Die Sicherheitsfirma Proofpoint warnte zudem im Juli 2026 vor Angreifern, die OAuth-Client-IDs in Microsoft Entra ID fälschen. Mit über 700.000 gefälschten IDs haben sie mehr als eine Million Konten angegriffen – und das ohne Spuren in den Anmeldeprotokollen zu hinterlassen.
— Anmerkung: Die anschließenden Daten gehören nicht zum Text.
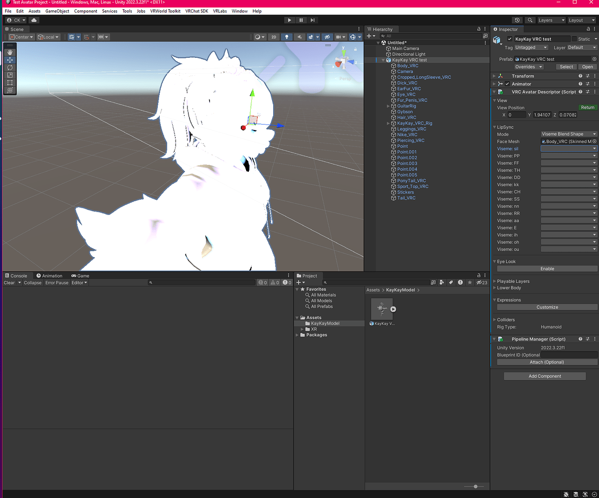Click the Unity cloud collaborate icon
Screen dimensions: 599x498
pyautogui.click(x=34, y=20)
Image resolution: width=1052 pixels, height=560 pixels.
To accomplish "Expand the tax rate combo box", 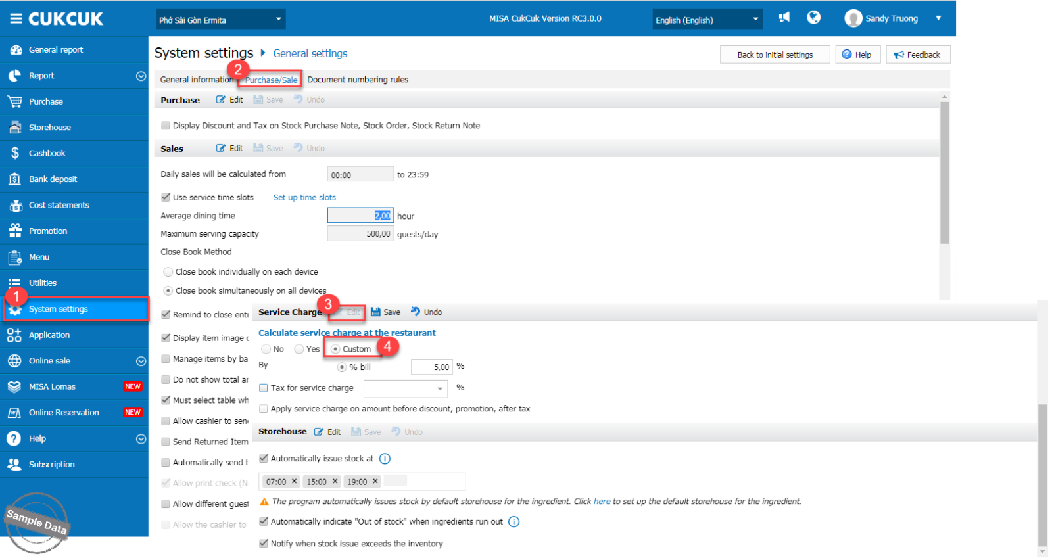I will point(439,388).
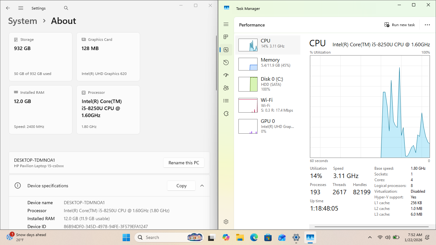Image resolution: width=436 pixels, height=245 pixels.
Task: Open the Services page puzzle icon
Action: (226, 114)
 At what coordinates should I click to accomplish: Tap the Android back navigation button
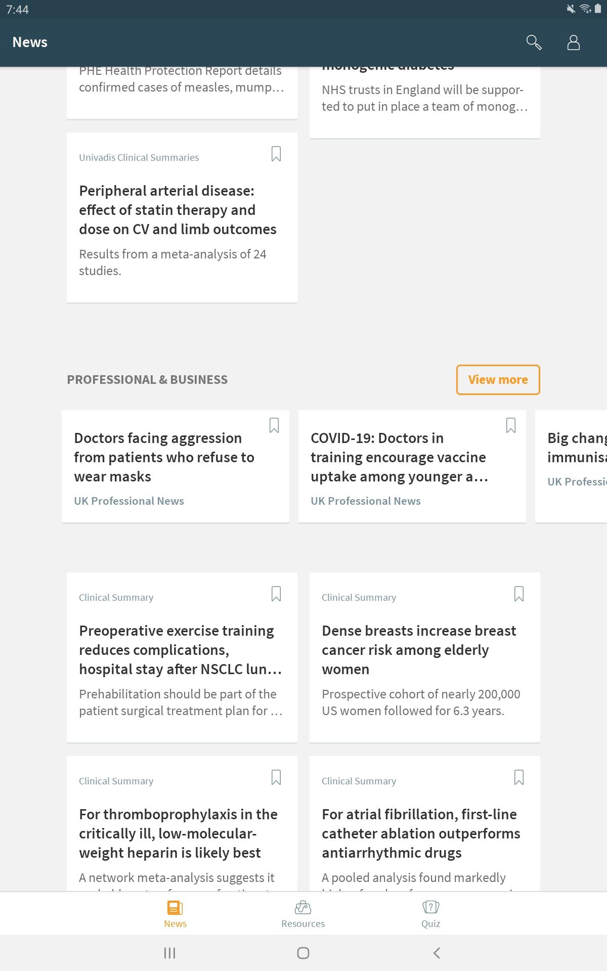pos(437,953)
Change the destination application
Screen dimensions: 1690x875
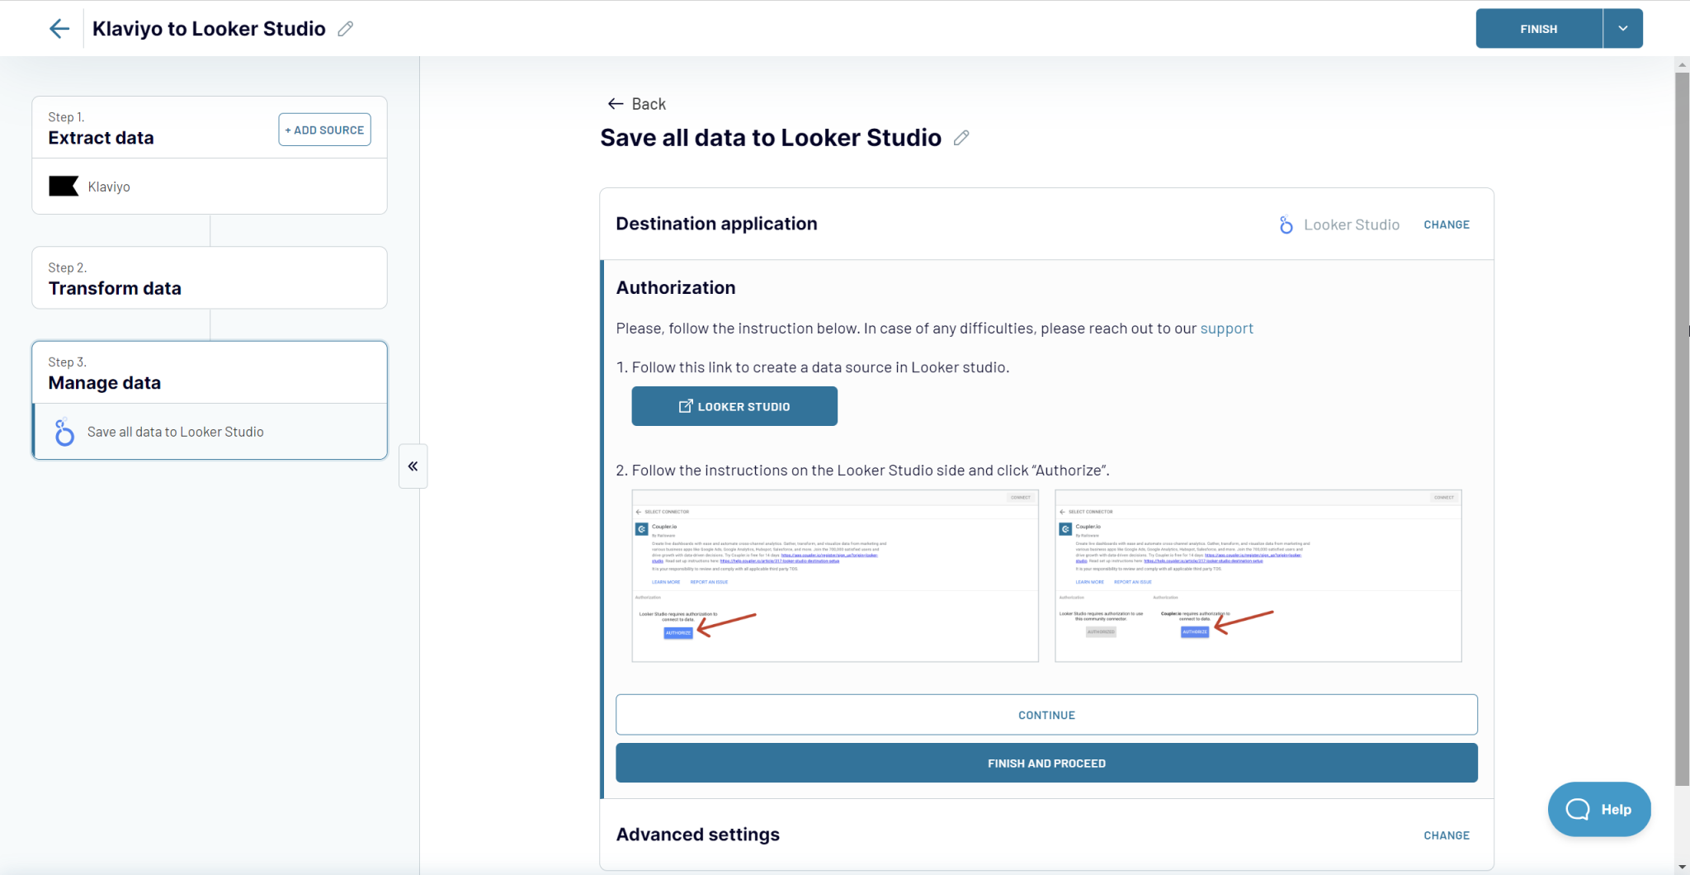pos(1447,224)
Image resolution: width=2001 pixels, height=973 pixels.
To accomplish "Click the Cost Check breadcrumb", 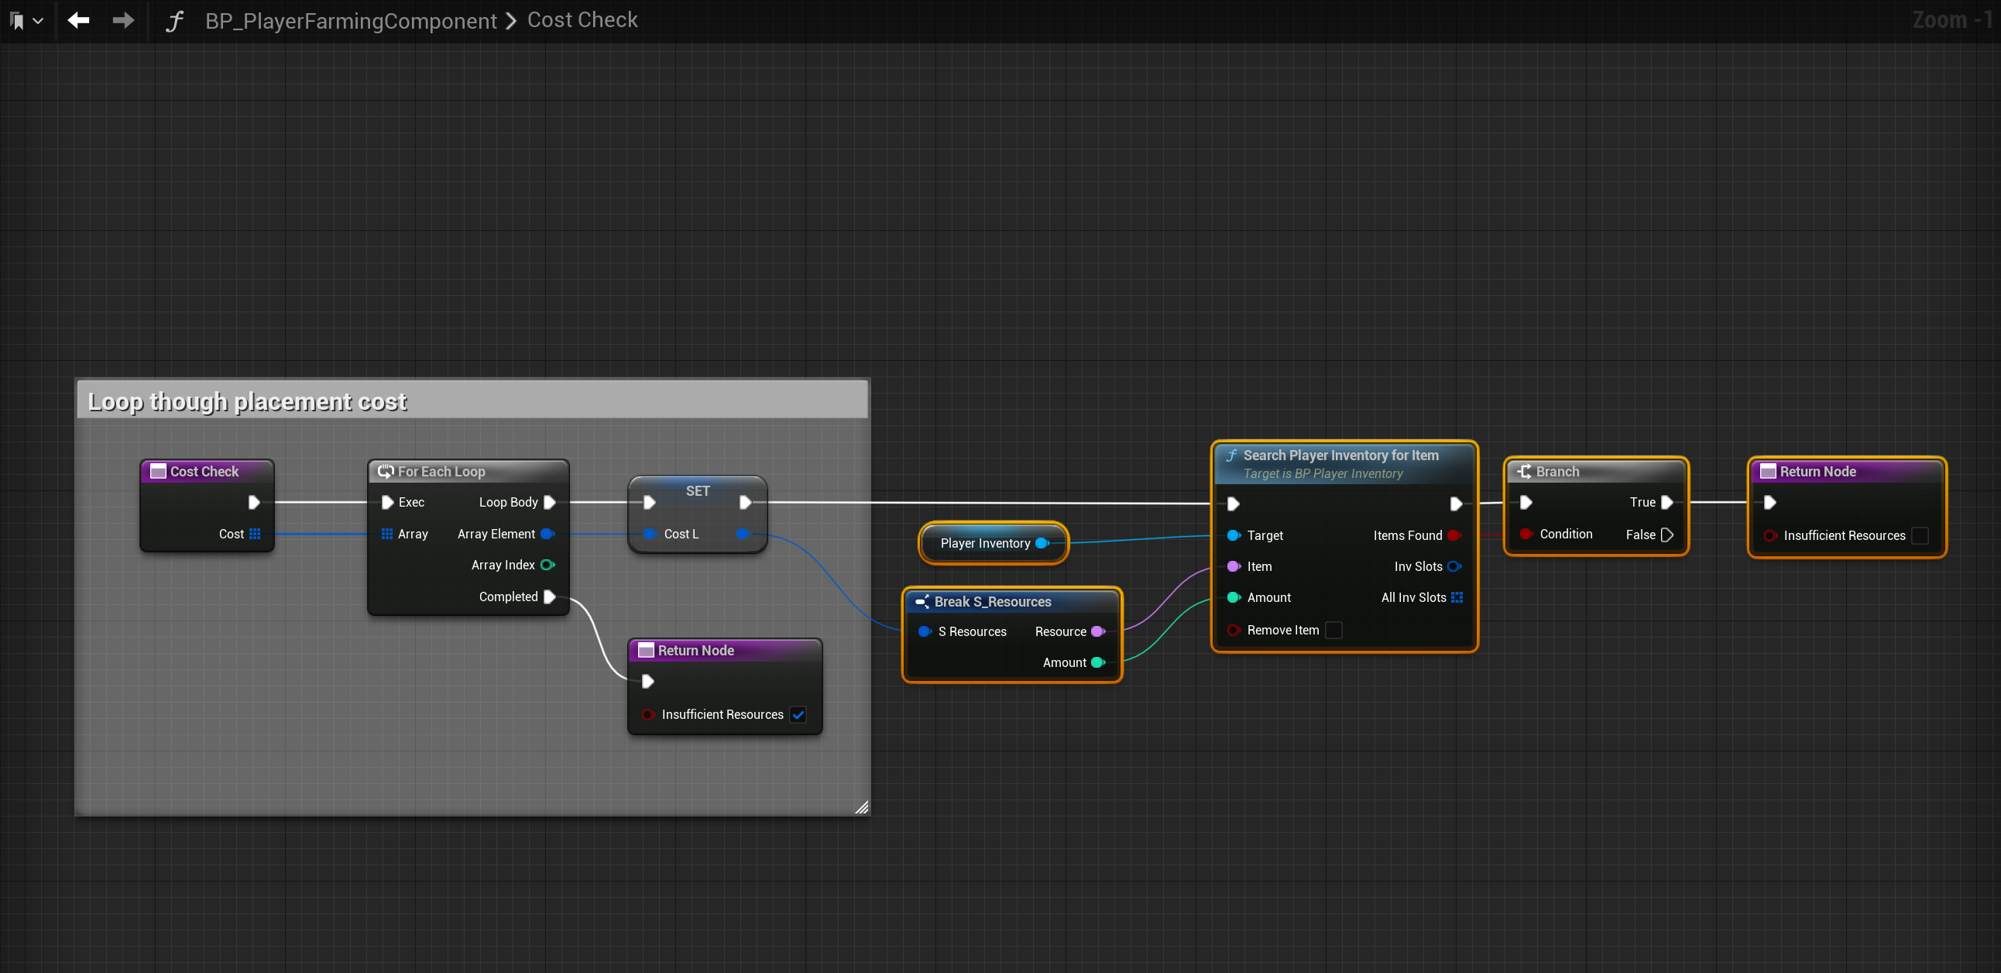I will pos(582,20).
BSI warnt: Biometrie nicht immer ausreichend geschützt

Auch das Bundesamt für Sicherheit in der Informationstechnik (BSI) schlägt Alarm. Biometrische Daten von Windows Hello for Business sind demnach nur dann vollständig geschützt, wenn der Enhanced Sign-in Security (ESS)-Modus aktiv ist. Fehlt dieser, können lokale Administratoren unter Umständen auf die biometrischen Vorlagen zugreifen und diese entschlüsseln.

Sicherheitsexperten empfehlen Unternehmen daher, die Passkey-Registrierung auf firmeneigene IP-Adressen zu beschränken und die Protokolle gezielt auf fehlende Anwendungsnamen zu überwachen. Nur so lassen sich die zunehmend ausgeklügelten Identitätsangriffe abwehren.